> **Task objective**: Find the line containing "This screenshot has height=672, width=1568." in the material below; copy that line and all following lines exactly.

Records to process START

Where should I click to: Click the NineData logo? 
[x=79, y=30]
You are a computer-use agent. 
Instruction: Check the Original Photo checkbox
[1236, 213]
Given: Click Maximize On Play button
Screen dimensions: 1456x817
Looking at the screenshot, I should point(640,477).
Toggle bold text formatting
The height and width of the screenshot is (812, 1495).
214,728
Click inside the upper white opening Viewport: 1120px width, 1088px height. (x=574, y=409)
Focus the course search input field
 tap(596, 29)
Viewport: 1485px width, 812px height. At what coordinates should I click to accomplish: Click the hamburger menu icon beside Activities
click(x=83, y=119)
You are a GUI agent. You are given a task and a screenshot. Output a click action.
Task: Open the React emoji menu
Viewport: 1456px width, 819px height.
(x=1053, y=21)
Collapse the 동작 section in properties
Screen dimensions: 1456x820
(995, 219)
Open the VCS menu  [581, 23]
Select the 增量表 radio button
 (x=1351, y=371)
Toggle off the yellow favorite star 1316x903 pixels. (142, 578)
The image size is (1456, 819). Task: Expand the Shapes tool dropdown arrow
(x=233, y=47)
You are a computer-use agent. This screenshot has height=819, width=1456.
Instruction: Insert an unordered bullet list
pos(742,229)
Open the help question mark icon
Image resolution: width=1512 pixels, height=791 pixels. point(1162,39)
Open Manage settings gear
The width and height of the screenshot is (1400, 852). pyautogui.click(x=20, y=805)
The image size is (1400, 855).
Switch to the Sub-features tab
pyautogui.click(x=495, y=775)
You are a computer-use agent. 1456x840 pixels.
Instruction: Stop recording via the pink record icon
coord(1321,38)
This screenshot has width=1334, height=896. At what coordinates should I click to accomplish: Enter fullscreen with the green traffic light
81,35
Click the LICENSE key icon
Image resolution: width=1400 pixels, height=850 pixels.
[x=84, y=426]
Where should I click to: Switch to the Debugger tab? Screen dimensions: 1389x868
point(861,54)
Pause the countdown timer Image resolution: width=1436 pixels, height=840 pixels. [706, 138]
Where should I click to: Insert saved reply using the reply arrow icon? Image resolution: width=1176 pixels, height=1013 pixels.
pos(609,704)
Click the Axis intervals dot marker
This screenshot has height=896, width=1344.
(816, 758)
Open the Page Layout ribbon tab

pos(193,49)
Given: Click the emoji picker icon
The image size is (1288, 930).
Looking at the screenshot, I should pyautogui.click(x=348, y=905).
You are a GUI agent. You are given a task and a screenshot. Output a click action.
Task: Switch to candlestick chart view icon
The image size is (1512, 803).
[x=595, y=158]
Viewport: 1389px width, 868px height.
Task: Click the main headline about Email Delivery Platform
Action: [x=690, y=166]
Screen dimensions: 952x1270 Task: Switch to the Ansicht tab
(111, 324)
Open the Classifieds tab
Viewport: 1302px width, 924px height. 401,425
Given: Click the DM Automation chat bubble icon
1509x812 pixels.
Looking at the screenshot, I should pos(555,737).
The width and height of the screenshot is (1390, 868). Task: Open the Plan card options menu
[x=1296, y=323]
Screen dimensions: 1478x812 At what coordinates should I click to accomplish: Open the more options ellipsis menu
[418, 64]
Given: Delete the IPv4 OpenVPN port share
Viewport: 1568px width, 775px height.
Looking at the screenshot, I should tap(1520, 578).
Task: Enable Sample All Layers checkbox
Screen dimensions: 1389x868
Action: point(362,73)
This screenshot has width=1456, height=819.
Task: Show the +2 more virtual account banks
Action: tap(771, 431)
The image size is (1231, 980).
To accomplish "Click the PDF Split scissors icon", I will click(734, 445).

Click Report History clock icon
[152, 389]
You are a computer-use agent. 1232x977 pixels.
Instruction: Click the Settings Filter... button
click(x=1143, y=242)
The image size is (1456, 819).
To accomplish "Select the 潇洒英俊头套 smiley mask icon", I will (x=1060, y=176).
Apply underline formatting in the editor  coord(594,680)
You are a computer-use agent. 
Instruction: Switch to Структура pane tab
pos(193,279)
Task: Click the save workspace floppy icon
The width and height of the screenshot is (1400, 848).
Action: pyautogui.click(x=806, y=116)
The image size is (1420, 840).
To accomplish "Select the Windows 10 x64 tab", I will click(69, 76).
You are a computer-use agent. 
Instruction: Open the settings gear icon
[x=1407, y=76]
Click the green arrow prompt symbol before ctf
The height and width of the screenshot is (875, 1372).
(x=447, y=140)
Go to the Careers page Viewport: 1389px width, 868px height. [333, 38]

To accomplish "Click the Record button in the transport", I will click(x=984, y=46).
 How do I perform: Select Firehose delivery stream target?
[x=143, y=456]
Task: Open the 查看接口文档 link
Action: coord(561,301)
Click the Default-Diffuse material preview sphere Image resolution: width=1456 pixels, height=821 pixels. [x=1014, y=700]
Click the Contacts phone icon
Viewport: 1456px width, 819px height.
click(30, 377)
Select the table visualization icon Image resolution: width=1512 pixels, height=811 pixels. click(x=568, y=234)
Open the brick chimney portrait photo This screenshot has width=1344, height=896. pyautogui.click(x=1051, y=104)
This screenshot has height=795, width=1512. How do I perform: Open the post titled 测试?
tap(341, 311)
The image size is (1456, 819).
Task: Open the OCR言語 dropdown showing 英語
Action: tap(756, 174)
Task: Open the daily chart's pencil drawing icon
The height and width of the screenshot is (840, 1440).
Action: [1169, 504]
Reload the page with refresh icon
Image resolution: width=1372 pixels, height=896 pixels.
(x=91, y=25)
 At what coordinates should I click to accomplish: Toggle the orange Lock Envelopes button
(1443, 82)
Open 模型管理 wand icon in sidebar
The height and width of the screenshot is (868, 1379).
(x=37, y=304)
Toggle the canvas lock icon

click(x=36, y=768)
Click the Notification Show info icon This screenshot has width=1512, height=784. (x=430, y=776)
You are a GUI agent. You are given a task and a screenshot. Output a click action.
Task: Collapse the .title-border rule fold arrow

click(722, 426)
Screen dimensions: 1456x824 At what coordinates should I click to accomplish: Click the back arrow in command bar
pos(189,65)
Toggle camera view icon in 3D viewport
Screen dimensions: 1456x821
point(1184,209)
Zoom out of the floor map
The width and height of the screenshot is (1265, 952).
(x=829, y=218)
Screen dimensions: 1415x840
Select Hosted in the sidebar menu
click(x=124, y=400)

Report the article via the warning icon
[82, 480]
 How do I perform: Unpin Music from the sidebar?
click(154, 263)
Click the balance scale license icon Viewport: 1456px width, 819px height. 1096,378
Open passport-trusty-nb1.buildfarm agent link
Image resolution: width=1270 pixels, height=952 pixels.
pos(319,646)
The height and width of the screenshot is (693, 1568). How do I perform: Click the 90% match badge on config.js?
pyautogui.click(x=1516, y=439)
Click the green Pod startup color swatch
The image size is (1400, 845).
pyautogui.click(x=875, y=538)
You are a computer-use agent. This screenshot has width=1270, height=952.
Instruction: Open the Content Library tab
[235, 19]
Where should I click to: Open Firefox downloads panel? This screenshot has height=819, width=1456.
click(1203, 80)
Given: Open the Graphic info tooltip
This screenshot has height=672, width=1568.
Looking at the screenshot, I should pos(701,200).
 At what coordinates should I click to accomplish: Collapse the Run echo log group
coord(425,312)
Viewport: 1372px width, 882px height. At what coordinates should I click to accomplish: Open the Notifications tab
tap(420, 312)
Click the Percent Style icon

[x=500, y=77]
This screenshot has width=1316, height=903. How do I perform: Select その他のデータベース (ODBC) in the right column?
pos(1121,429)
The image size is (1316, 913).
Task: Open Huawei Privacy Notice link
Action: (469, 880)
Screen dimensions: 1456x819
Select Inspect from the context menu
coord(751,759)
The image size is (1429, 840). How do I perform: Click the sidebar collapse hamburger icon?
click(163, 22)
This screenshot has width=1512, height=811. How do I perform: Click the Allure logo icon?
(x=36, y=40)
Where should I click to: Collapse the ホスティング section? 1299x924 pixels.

Records to process END

> **Solution for this exercise**:
This screenshot has height=672, width=1568.
Looking at the screenshot, I should pos(701,200).
 At what coordinates should I click to accomplish: Collapse the Run echo log group
coord(425,312)
Viewport: 1372px width, 882px height. At what coordinates should I click to accomplish: Open the Notifications tab
tap(420, 312)
Click the Percent Style icon

[x=500, y=77]
This screenshot has width=1316, height=903. How do I perform: Select その他のデータベース (ODBC) in the right column?
pos(1121,429)
The image size is (1316, 913).
Task: Open Huawei Privacy Notice link
Action: (469, 880)
Screen dimensions: 1456x819
Select Inspect from the context menu
coord(751,759)
The image size is (1429, 840). How do I perform: Click the sidebar collapse hamburger icon?
click(163, 22)
This screenshot has width=1512, height=811. How do I perform: Click the Allure logo icon?
(x=36, y=40)
Where should I click to: Collapse the ホスティング section? 1299x924 pixels.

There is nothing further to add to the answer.